Where does this fall down?

The real problem is that the concept of “packages” derives very much from the engineering side of things. A package is a logical bundling of software for the developers. Not all problems can be solved with a single package, though. For example, the FreeIPA identity-management solution requires many top-level packages including an LDAP directory server, a certificate authority server, a DNS server and others. In this, the concept of a “package” gets more than a little fuzzy. In this particular case (as has been common historically), the solution was “Let’s make another package that glues them together!”. So the FreeIPA package just adds those other packages to its dependency chain.

But just adding more packages doesn’t necessarily solve the end-user concern: How do I easily deploy this?

Enter rolekit

Rolekit was designed to be specifically for handling the deployment situation and shield end-users from the concept of project-level packages. Instead, complete solutions will be “packaged” as Server Roles. Users will come to rolekit and declare a machine to be e.g. a Domain Controller, providing the minimum information necessary to set it up (today, that’s just an admin password in the Domain Controller example). Rolekit will handle all of the other necessary work under the hood, which involves downloading the appropriate packages, installing them on the system, setting up the configuration, starting the appropriate services and carefully opening up the firewall to allow access to it.
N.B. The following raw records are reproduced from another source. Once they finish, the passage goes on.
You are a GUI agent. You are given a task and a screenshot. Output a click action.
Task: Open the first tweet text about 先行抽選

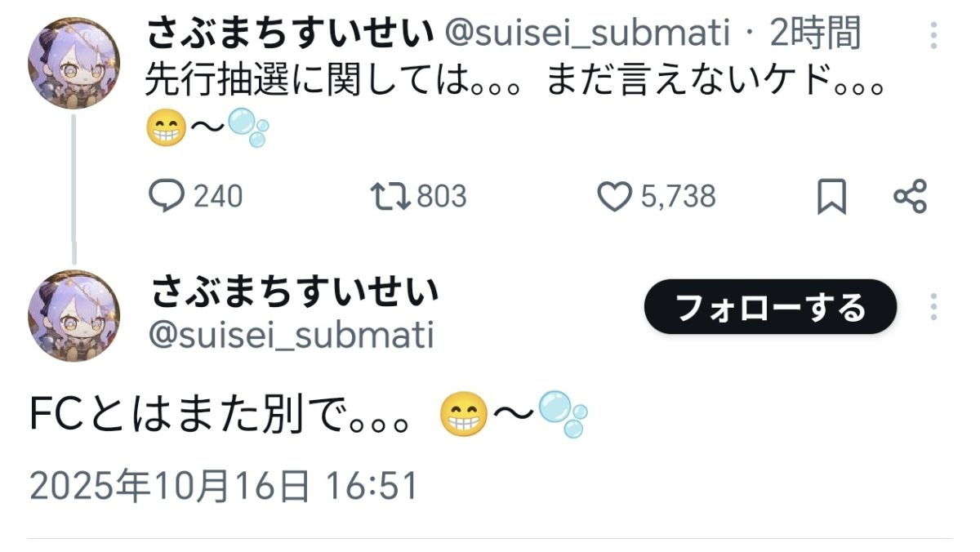coord(515,82)
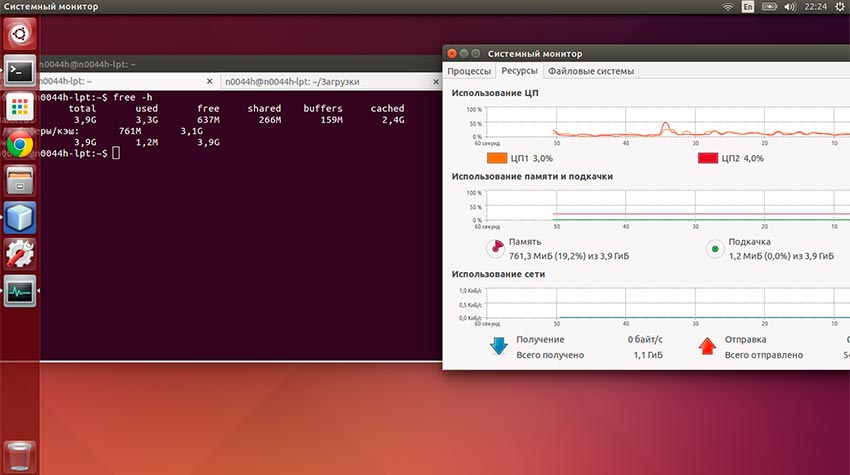Image resolution: width=850 pixels, height=475 pixels.
Task: Open VirtualBox cube icon in the launcher
Action: (x=20, y=217)
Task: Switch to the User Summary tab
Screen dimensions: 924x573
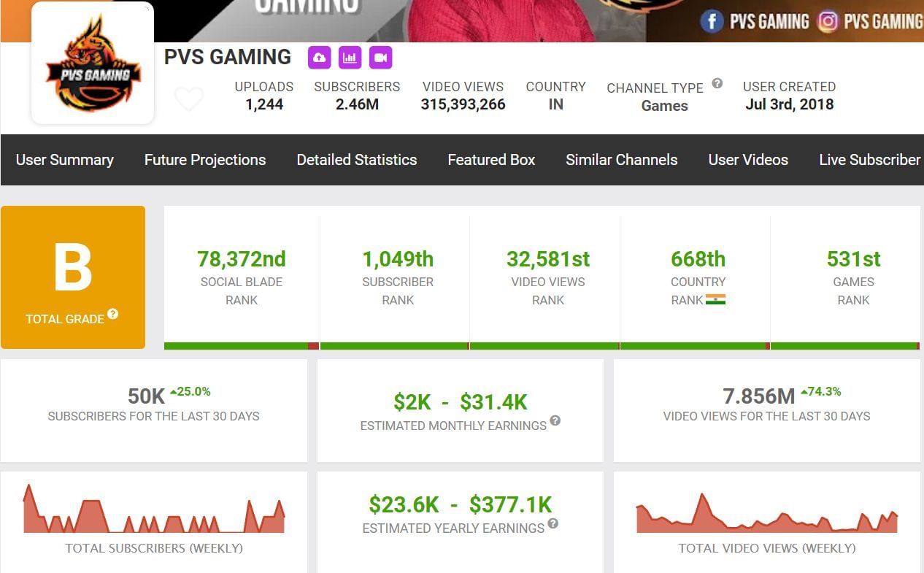Action: (x=64, y=160)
There are a lot of moving parts involved in deploying a role, but the user doesn’t really need to know what they are. If they can be shielded from much of the noise and churn inherent in package installation, configuration, service management and firewall settings, then they get back much of their time for solving the problems unique to their environments.

Fedora and Server Roles

As of Fedora 21, we have implemented the first release of the rolekit framework as well as a single representative Role: the Domain Controller. For Fedora 22, we’re working with the Cockpit project to produce a simple and powerful graphical interface to deploy the Domain Controller Role as well as building a new Database Server Role. As the project progresses, we very much hope that others will come forward to help us build more solutions. A few that I’d love to see (but don’t have time to start on yet):

  • A fileserver role that manages Samba and NFS file-shares (maybe [s]ftp as well).
  • A mail and/or groupware server role built atop something like Kolab
  • A backup server

Welcome to the post-package world, my friends!